見方を変えれば、相手がよほどその事に関心を持ったり、注意を払って聞いていたり、知りたいという強い興味を抱いていれば、あなたの話は相手のインプットに繋がる確率が高いということです。
しかし、一度に止めどなくずっと喋り続けたりすれば、誰だってその全てについて覚えておくことも集中していることも不可能です。
世の中には「10分間他人の話を聞き続け、その要点をキレイにまとめて上手に返すことができる」という人は少ないのです。
メモを取りながらであれば可能かもしれませんが、普通のコミュニケーションではそんなことはまずしないでしょう?
自分が相手の長い話を100%理解しながら延々と聞いていられるということはまずないという視点に立てば、その逆も同じだと分かるでしょう。
ですから、「少し長くなりそうな話をする時は、要所要所で相手が理解をしているかを確認しながら話をしていく」方が良いのです。
②オウム返しをすることで相手の話を理解していることを示す
①を踏まえた上で、自分が相手の話を聞く時は、話のポイントを確認しながら話を聞いたり、質問しながら理解を深めたり、復唱やオウム返しというような技術を使いながらコミュニケーションを深めていくことが大切になります。
いつも簡単な返事や同じ相槌ばかりだと、ちゃんと理解していたとしても「話聞いてた?」とか「ちゃんと伝わってる?」などと言われかねません。
「いつも」、「常に」、という意味ではありませんが、「聞いてるし、分かってるよ」、「理解していますよ」ということをそれとなくでも伝えていくことも、円滑なコミュニケーションには大切なことなのです。
さて、一般的にはオウム返しとは「相手の言葉を繰り返すこと」です。
コミュニケーションの最中であれば、相手の言葉の断片がまだ脳に残っている状態ですぐに言葉にするというアウトプットすることになるので、より記憶が強化されやすくなります。
さらに、相手の話を理解しようとしたり覚えようとしているということが目に見えて証明されることにもなるので、相手にとっては「自分の話を聞いて理解してくれている」ということが伝わるため安心してもらいやすいのです。
また、話が一区切りしたところで、「◯◯したら✕✕になったんだね」とか、「◯◯に行って、✕✕も△△も買えたんだね、良かったね」というように、その時点でオウム返しに加えて「小さくまとめて返してあげる」のもよいでしょう。

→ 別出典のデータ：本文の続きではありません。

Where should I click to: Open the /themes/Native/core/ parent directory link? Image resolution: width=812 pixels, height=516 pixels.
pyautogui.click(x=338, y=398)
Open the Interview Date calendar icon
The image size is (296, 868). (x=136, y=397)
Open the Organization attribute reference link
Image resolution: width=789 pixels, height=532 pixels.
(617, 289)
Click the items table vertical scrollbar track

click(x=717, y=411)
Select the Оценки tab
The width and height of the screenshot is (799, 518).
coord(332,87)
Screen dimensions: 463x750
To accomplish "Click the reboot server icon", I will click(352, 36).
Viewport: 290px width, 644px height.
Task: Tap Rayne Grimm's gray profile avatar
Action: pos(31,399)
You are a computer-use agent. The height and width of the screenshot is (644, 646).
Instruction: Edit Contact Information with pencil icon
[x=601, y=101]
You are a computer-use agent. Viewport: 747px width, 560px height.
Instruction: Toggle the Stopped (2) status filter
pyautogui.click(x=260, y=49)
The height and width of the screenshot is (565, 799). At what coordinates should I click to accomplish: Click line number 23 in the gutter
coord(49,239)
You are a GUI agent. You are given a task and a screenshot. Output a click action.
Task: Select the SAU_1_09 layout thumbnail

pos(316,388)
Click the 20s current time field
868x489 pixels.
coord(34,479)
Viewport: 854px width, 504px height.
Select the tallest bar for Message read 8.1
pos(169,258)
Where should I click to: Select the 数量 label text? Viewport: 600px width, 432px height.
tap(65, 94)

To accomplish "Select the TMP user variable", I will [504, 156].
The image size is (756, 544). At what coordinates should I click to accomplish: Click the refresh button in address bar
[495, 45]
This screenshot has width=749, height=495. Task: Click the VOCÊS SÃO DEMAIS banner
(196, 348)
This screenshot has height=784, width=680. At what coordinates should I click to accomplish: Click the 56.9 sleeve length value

③右から左に聞き流されることは起こりうると心得ておく
最後は、コミュニケーションを取っている時の状況についてです。
実際のところ、相手の話を黙って聞いている人ほど、意外と聞いていないものです。
しかし裏を返せば、コミュニケーションとはキャッチボールであり、双方向性のやり取りが必要ということです。
例えば以下のような点をもとに振り返ってみて、相手と上手にやり取りができていたでしょうか。
・相手が話を聞く体制になる前から突然話し始めていませんか?
・自分の話が長すぎて、相手の集中力が切れていませんか?
・思いつくままに喋って、要領を得ない話になっていませんか?
・うっかり相手が嫌がって聞きたがらない話をしていませんか?
・元々は相手が始めた話を、自分が横取りしたかたちになっていませんか?
他人の話を一方的にただ聞くことしかできないなら、情報も右の耳から入って左の耳に抜けて、それで終わりでしょう。
だって、質問も、確認も、共感も、理解できた点も、相手に何も示すタイミングが得られないのなら、ただ辛いだけですよね?
その点を想像できれば、「一方的な話は理解されない」ということはよく分かるのではないでしょうか。
ですから、まずは「自分が相手に向かって投げたボールが、自分の手元に帰ってきているかどうかを考えながら話をしてみる」ということをやってみると良いです。
それだけでも、相手とのコミュニケーションの深まり方は変わってゆくでしょう。